Kearny had served in the French Army in Algiers and northern Italy and had fought at Magenta and Solferino. A French officer wrote that Kearny "went under fire as on parade, with a smile on his lips." It was reported that in some battle on the peninsula a colonel whom he ordered forward into action asked him just where he should put his men and received the reply: "Oh, anywhere, Colonel—you'll find lovely fighting all along the line." Winfield Scott had called him "the bravest man I ever saw, and a perfect soldier," and nobody who had followed him would dispute the point. He hated McClellan and he hated Pope, and he had the knack of making his troops feel that they were the finest soldiers on the planet. He had invented the "Kearny patch," a red lozenge of flannel which every man in his command wore on his cap, so that the outfit became known as the "red diamond division" and wore its badge with vast pride. When a new regiment joined the division, the soldiers looked on it with reserve until it had proved its bravery in combat; then, a survivor wrote, they agreed that this new regiment "was worthy of the red diamond division." Later in the war Kearny's device was taken up at headquarters, and a special patch was made for each army corps. The shoulder patches worn by American soldiers in subsequent wars were direct descendants of Phil Kearny's morale builder.3
Kearny and Hooker might be hard to manage, and Heintzelman might offer negligible qualities of leadership, but those two divisions would fight furiously wherever they were put: Pope could be sure of that. The same thing was true of the army corps brought in by Fitz-John Porter: two divisions, one of regulars, one of volunteers, superb soldiers who had fully proved their fighting qualities, with a corps commander who might well have been the best officer then in the army. Porter was well-born—a New Hampshire man, nephew of the Commodore David Porter who was a hero of the War of 1812, and a cousin of the Captain David Dixon Porter who was Farragut's right-hand man on the Mississippi—and he was an intimate friend of McClellan, who let him fight both Gaines's Mill and Malvern Hill in his own way. He was handsome, soldierly-looking, perhaps just a shade arrogant. He had nothing but contempt for Pope and he expressed his contempt freely, both verbally and in writing, a fact which later had tragic results. He was one of the few soldiers of that be-whiskered era who could wear a full beard and still look trim and dapper.

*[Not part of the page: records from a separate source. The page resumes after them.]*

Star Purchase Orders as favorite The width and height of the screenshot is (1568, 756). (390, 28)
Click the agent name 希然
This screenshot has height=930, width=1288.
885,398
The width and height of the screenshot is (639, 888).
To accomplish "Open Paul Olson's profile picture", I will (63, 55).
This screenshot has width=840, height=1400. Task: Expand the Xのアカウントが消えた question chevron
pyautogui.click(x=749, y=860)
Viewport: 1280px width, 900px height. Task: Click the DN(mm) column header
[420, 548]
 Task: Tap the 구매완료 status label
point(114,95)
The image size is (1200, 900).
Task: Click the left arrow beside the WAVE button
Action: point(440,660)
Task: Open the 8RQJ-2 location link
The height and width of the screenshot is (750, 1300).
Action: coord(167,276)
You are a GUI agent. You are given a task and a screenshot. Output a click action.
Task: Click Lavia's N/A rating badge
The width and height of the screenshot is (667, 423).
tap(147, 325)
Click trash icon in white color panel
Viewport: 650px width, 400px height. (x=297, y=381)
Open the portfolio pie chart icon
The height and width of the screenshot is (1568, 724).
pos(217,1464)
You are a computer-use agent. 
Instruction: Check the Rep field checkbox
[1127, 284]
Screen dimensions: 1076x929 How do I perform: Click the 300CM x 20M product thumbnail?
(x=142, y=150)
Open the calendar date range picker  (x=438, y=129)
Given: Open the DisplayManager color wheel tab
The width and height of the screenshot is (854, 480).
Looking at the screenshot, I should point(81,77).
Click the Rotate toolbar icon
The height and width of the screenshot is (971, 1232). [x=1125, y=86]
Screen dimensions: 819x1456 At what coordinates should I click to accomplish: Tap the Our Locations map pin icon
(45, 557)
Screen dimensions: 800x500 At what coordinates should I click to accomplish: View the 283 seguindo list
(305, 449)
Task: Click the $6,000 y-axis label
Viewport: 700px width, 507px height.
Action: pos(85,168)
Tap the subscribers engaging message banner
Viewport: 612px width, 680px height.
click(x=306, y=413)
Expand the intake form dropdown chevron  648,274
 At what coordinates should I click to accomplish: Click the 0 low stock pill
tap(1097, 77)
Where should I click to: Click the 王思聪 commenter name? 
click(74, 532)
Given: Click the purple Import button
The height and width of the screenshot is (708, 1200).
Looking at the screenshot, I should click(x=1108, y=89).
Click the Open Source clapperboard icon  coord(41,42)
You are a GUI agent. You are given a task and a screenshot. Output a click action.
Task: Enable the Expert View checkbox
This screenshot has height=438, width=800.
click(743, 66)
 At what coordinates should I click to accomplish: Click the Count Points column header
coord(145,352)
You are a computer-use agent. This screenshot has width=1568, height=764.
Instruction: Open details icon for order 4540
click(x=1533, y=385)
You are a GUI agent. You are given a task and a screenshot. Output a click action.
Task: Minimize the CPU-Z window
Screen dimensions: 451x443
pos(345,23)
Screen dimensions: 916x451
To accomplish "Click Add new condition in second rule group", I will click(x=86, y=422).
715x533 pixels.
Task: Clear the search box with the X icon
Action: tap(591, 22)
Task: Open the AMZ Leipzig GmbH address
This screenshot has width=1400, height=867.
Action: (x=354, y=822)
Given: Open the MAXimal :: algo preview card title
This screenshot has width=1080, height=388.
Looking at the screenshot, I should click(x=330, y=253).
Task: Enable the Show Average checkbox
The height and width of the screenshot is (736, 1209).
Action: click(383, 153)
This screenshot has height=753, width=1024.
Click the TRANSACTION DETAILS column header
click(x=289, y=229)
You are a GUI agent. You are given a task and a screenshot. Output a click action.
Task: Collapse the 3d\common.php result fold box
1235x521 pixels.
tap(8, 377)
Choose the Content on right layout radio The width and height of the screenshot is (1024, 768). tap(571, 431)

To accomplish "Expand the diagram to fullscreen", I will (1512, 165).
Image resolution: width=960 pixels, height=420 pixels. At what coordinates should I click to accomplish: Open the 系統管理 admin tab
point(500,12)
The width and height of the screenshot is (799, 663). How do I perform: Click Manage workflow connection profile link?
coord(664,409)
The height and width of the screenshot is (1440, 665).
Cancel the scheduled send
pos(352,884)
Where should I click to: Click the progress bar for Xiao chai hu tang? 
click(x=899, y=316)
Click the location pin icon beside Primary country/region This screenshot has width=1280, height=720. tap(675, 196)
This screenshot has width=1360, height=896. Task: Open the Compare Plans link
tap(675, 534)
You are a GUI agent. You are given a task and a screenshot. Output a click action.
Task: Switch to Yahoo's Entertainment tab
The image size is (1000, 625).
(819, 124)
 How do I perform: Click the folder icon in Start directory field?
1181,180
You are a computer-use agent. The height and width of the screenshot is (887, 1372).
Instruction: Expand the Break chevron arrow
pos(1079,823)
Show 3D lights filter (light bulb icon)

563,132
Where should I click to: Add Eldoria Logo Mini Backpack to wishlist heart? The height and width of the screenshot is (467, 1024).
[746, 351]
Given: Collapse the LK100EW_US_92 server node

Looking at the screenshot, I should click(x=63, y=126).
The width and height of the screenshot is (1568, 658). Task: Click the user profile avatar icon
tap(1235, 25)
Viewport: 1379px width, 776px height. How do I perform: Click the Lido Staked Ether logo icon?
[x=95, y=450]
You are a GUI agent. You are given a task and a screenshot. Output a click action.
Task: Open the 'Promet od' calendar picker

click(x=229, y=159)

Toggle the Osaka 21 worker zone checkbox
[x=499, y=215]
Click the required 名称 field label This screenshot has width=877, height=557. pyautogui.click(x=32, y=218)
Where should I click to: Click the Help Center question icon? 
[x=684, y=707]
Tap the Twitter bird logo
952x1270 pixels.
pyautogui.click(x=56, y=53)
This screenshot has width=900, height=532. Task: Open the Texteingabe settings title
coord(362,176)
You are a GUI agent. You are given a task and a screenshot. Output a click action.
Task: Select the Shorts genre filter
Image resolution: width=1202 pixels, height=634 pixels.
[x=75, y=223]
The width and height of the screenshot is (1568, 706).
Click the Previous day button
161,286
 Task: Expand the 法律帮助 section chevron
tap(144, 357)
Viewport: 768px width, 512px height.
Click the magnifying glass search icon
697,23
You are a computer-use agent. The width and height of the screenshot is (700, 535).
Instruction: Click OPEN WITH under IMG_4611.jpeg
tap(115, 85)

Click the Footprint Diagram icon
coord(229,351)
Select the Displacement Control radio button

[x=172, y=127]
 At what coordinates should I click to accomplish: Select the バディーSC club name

Lastly, Pope had just been joined by General Jesse Reno, a stocky, capable soldier who brought one slim division and two brigades of another from Burnside's corps; men who technically belonged to McClellan but who had been on an expedition along the Carolina coast and had not fought in front of Richmond. They had done well in the Carolinas, and Burnside was not at the moment with them—a considerable advantage, though no one realized it at the time.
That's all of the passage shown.